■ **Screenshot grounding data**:

- - - - - - -

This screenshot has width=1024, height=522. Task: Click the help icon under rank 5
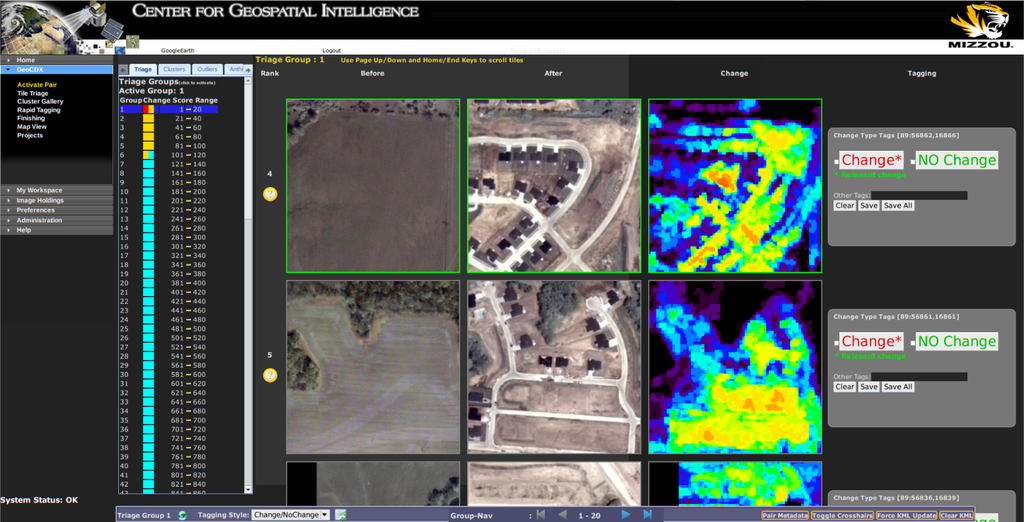[269, 375]
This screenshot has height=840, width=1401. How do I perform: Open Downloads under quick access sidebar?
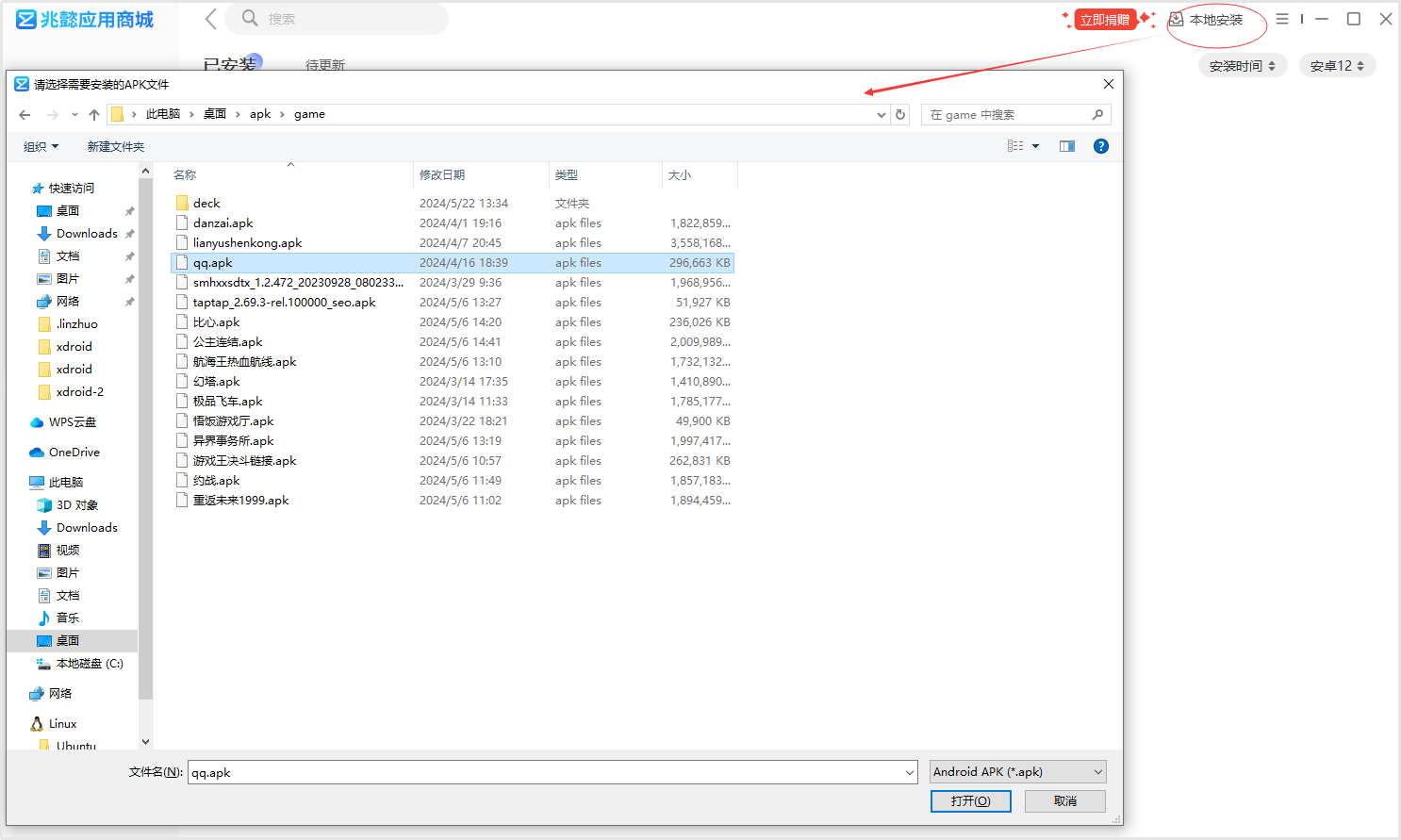87,234
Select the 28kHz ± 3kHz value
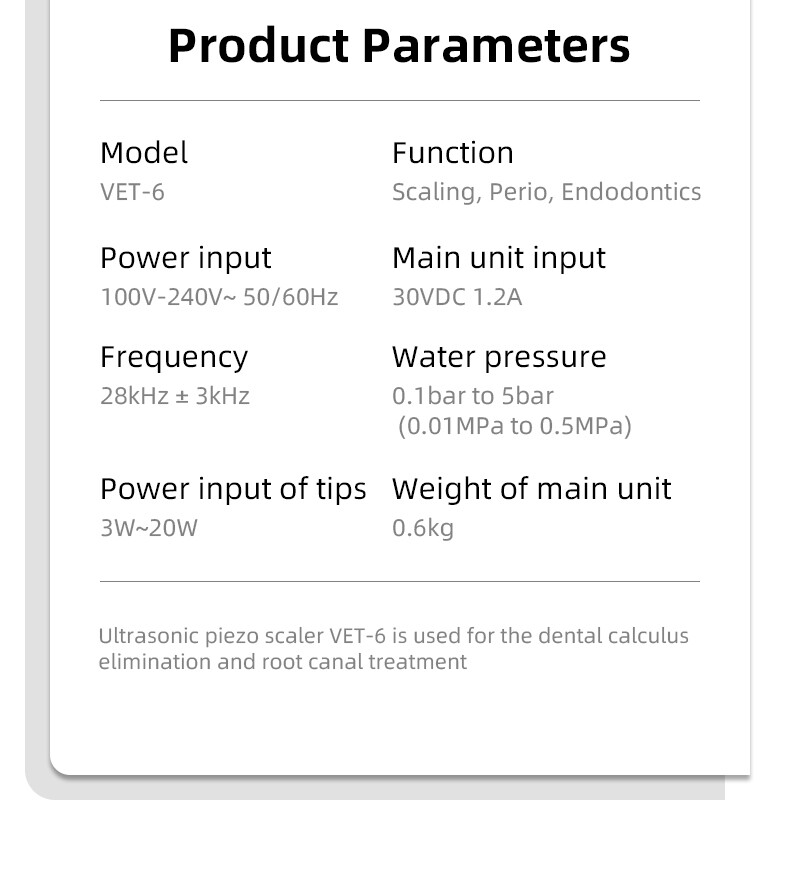The height and width of the screenshot is (870, 800). click(175, 396)
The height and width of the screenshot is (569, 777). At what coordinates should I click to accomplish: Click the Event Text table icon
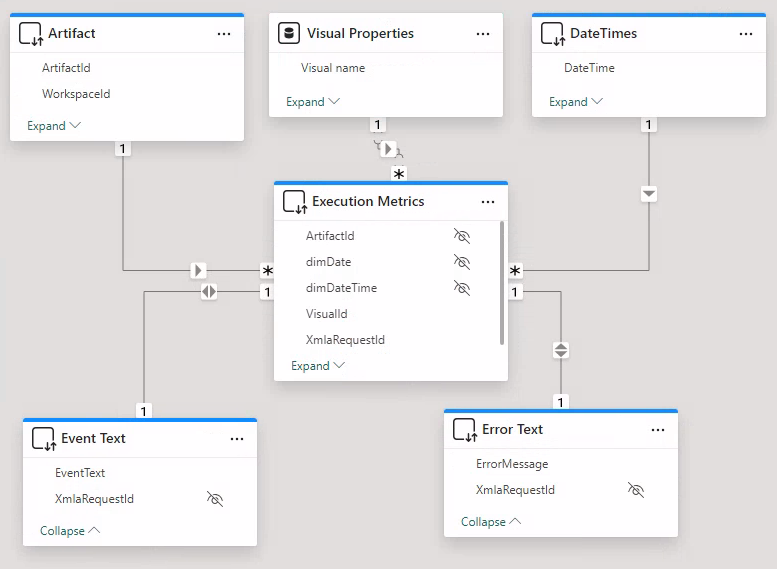click(43, 439)
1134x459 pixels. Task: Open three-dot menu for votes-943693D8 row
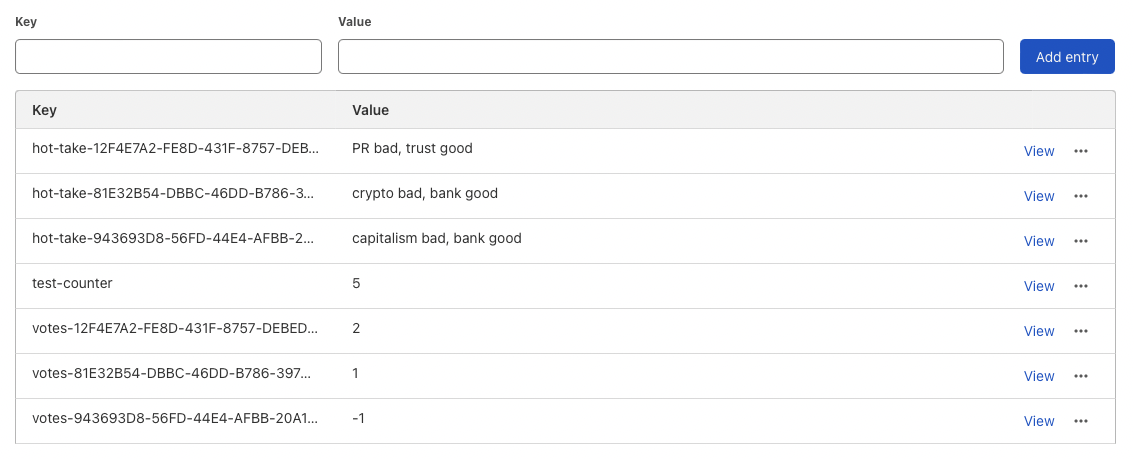1080,421
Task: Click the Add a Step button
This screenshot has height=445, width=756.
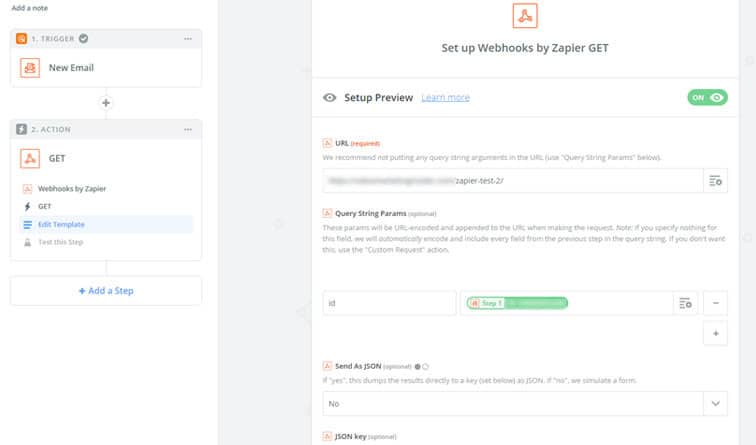Action: pyautogui.click(x=106, y=291)
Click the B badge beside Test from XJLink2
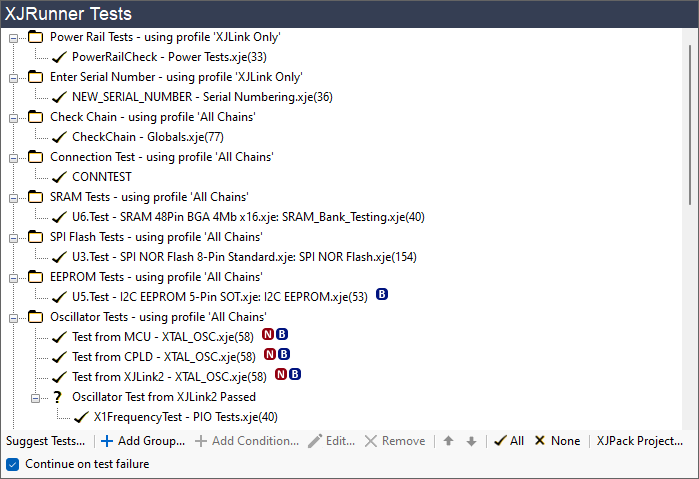Screen dimensions: 699x479 (x=295, y=376)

- - - - - - -

■ **EXERCISE GOAL**:
If a record holds a picture, drop the picture and return the rest of it exactly.

■ **SOLUTION**:
This screenshot has width=1024, height=522. Task: Click the help icon under rank 5
[269, 375]
This screenshot has height=840, width=1401. How do I perform: Open Downloads under quick access sidebar?
87,234
Select the 28kHz ± 3kHz value
The height and width of the screenshot is (870, 800). click(175, 396)
The height and width of the screenshot is (569, 777). At what coordinates should I click to accomplish: Click the Event Text table icon
click(43, 439)
1134x459 pixels. Task: Open three-dot menu for votes-943693D8 row
1080,421
Task: Click the Add a Step button
This screenshot has height=445, width=756.
Action: pyautogui.click(x=106, y=291)
Click the B badge beside Test from XJLink2
Screen dimensions: 699x479 (x=295, y=376)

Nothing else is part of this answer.